Interface AuthnRequestGeneratorContext


public interface AuthnRequestGeneratorContext
Defines a context which can be used to control how AuthnRequestGenerator.generateAuthnRequest(String, String, AuthnRequestGeneratorContext) creates an authentication request.
Author:
Martin Lindström (martin@idsec.se)
  • Method Details

    • getPreferredBinding

      default String getPreferredBinding()
      Gets the binding to use when generating a request (redirect/POST).

      This binding will be used in all cases except when the IdP does not support the binding.

      The default implementation returns "urn:oasis:names:tc:SAML:2.0:bindings:HTTP-Redirect".

      Returns:
      the preferred binding
    • getHokRequirement

      default AuthnRequestGeneratorContext.HokRequirement getHokRequirement()
      Gets the SP requirement for using the Holder-of-key profile. The default is that the SP does not support HoK.
      Returns:
      a HoK requirement
    • getForceAuthnAttribute

      default Boolean getForceAuthnAttribute()
      Gets the ForceAuthn attribute value.

      The default implementation returns true.

      If null is returned, the ForceAuthn attribute will not be included.

      Returns:
      the ForceAuthn attribute
    • getIsPassiveAttribute

      default Boolean getIsPassiveAttribute()
      Gets the IsPassive attribute value.

      The default implementation returns null.

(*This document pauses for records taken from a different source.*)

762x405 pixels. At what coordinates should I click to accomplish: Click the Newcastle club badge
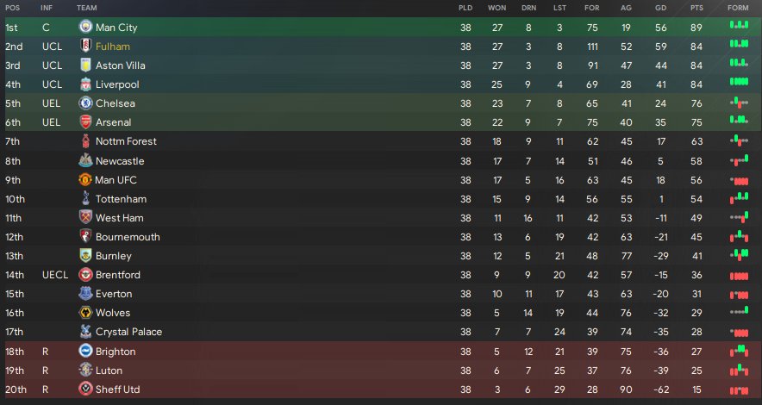point(84,160)
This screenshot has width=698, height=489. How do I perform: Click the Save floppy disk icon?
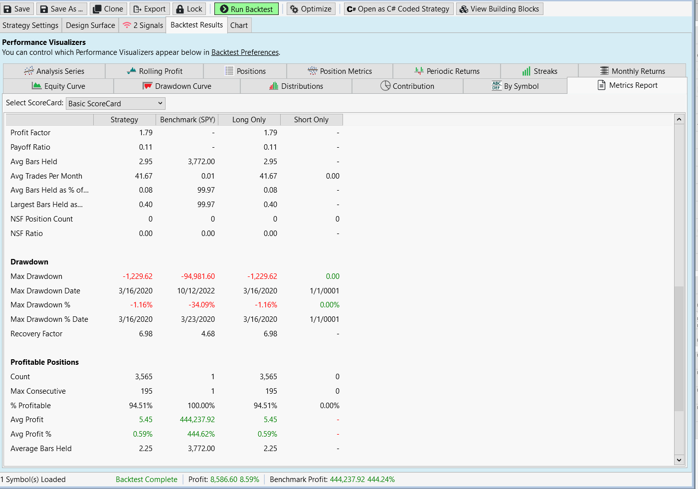click(x=7, y=9)
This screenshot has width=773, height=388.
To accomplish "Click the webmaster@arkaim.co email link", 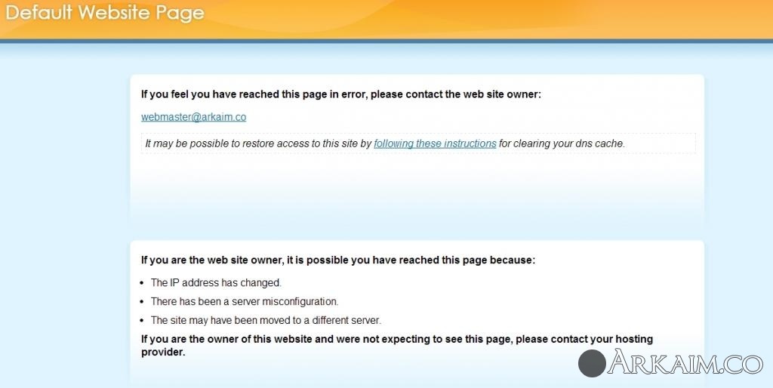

      If null is returned, the IsPassive attribute will not be included.

      Returns:
      the IsPassive attribute
    • getSignatureSigningConfiguration

      default org.opensaml.xmlsec.SignatureSigningConfiguration getSignatureSigningConfiguration()
      If a signature configuration, other than the default (SecurityConfigurationSupport.getGlobalSignatureSigningConfiguration()) should be used to sign the request this method should return this configuration.

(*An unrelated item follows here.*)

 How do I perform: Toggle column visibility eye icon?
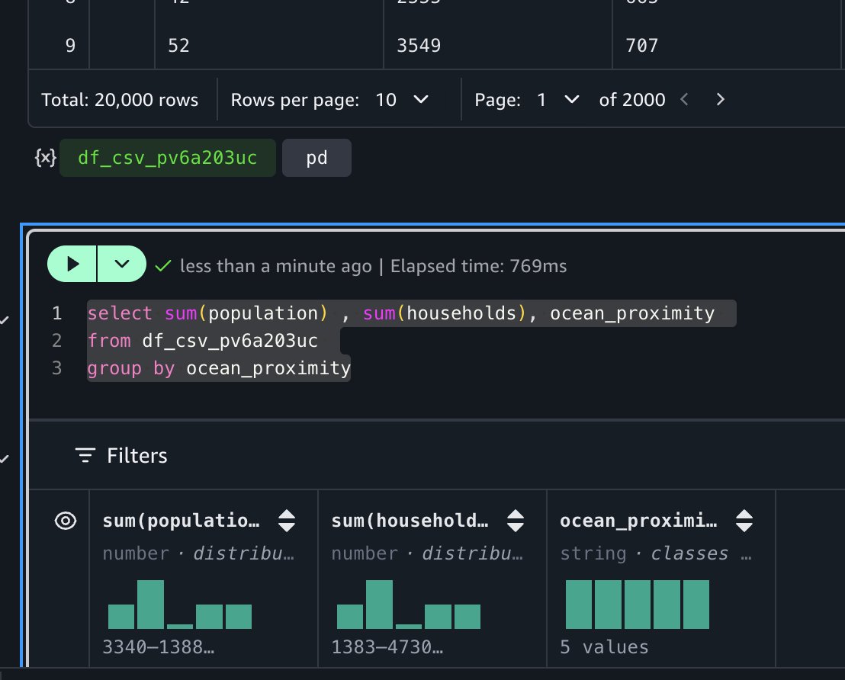(x=66, y=521)
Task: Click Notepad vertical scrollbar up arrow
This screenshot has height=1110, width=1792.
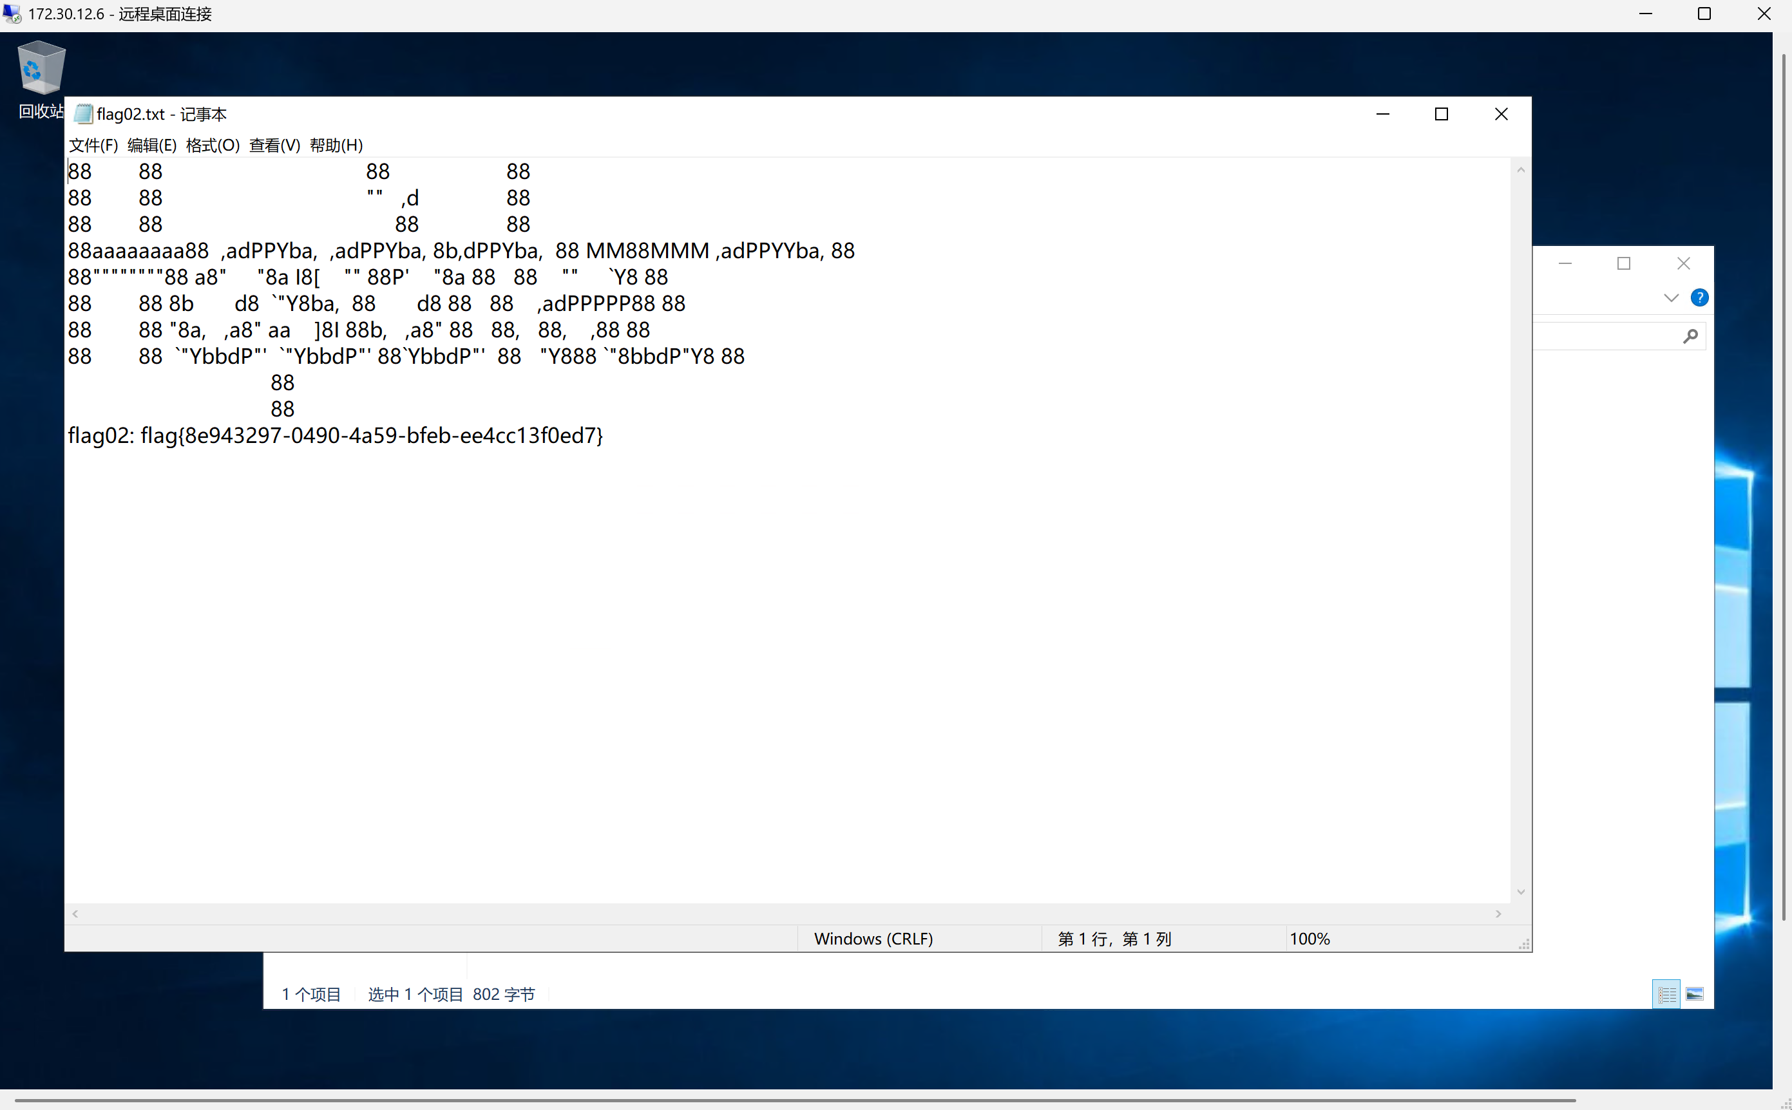Action: coord(1520,170)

      The default implementation returns null.

      Returns:
      the signature configuration, or null
    • getAssertionConsumerServiceResolver

      default AuthnRequestGeneratorContext.AssertionConsumerServiceResolver getAssertionConsumerServiceResolver()
      Gets the AuthnRequestGeneratorContext.AssertionConsumerServiceResolver to use for resolving which AssertionConsumerService to use and whether to produce an AssertionConsumerServiceURL or AssertionConsumerServiceIndex attribute.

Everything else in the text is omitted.